→ SOURCE DATA:
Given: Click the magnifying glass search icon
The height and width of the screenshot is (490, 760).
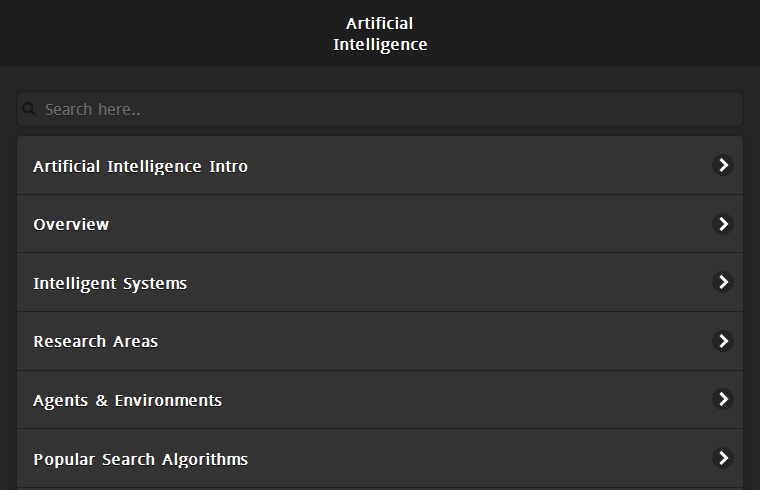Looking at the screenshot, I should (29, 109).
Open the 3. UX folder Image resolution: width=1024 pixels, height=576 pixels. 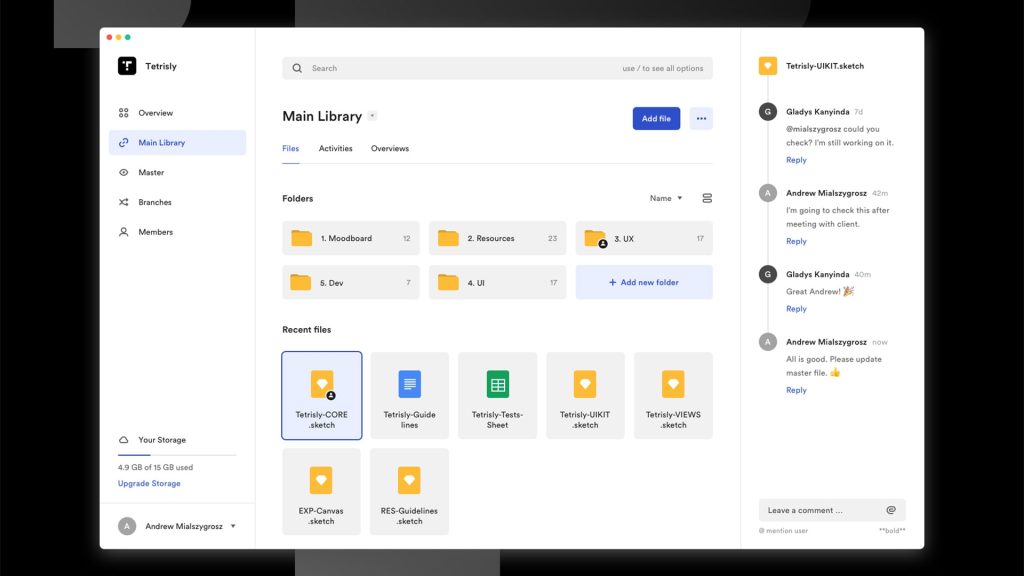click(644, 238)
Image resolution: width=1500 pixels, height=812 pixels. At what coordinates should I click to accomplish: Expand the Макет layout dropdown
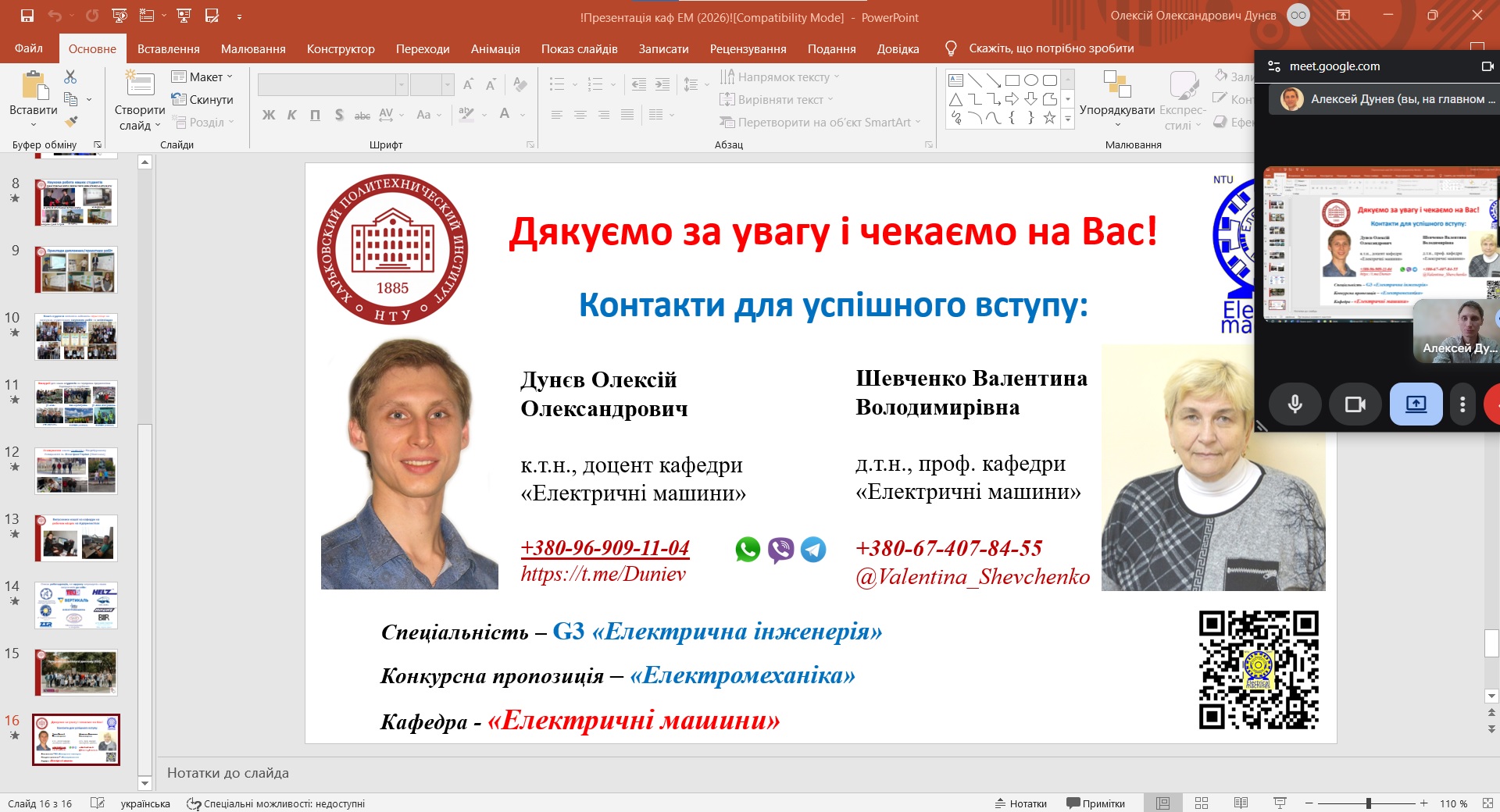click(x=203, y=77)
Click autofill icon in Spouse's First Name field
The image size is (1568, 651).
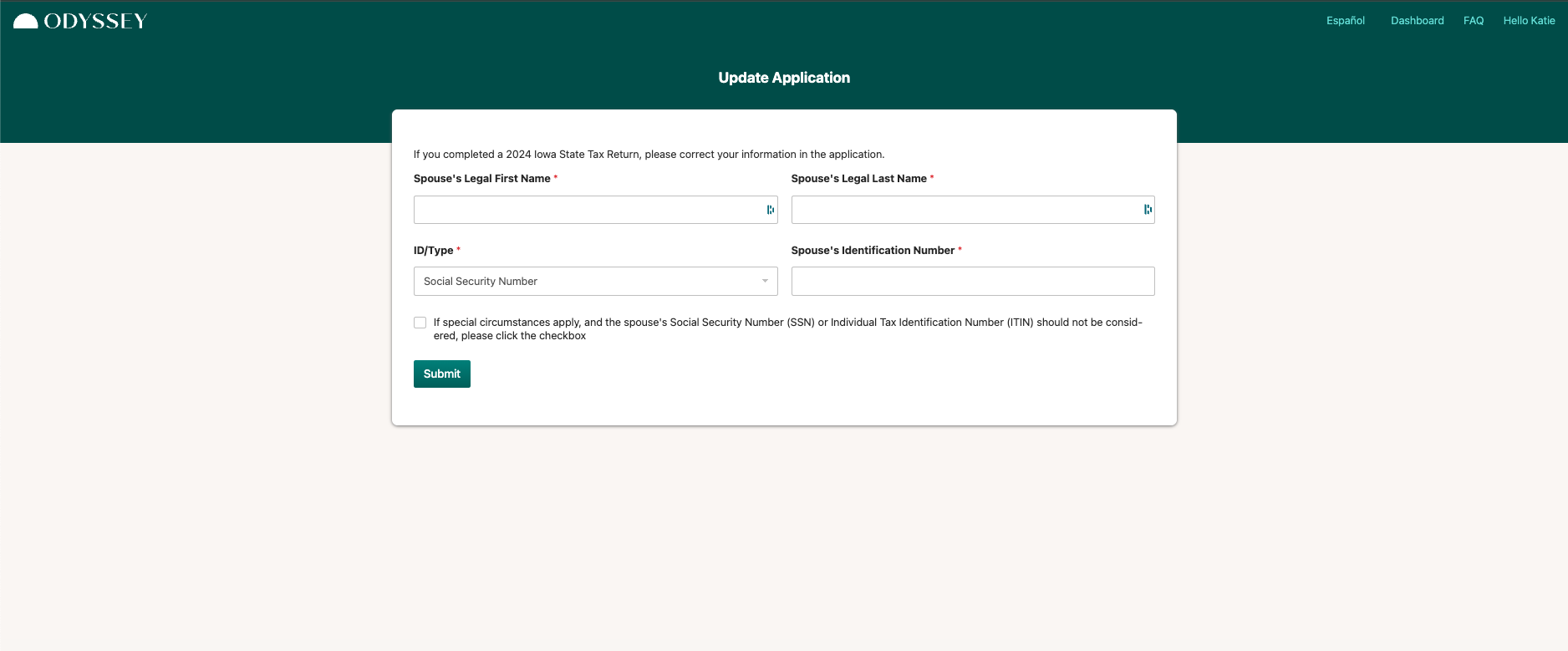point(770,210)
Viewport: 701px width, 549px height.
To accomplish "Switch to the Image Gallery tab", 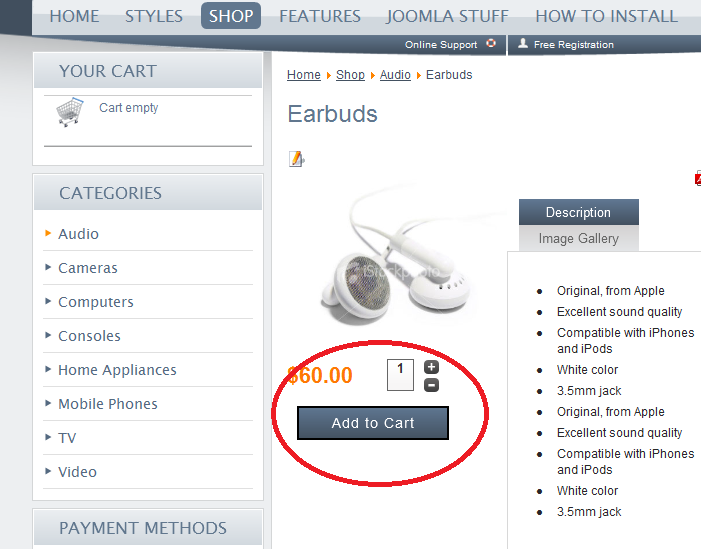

→ PROBLEM TO SOLVE: Print the lines from the one that contains "Image resolution: width=1500" through the last line of the data, exactly and in full, and no other lines. Pictures are not part of the copy.

→ TASK RESULT:
Image resolution: width=1500 pixels, height=812 pixels. At what coordinates should I click to accomplish: Expand the Макет layout dropdown
click(x=203, y=77)
Click autofill icon in Spouse's First Name field
The image size is (1568, 651).
point(770,210)
Viewport: 701px width, 549px height.
To accomplish "Switch to the Image Gallery tab", 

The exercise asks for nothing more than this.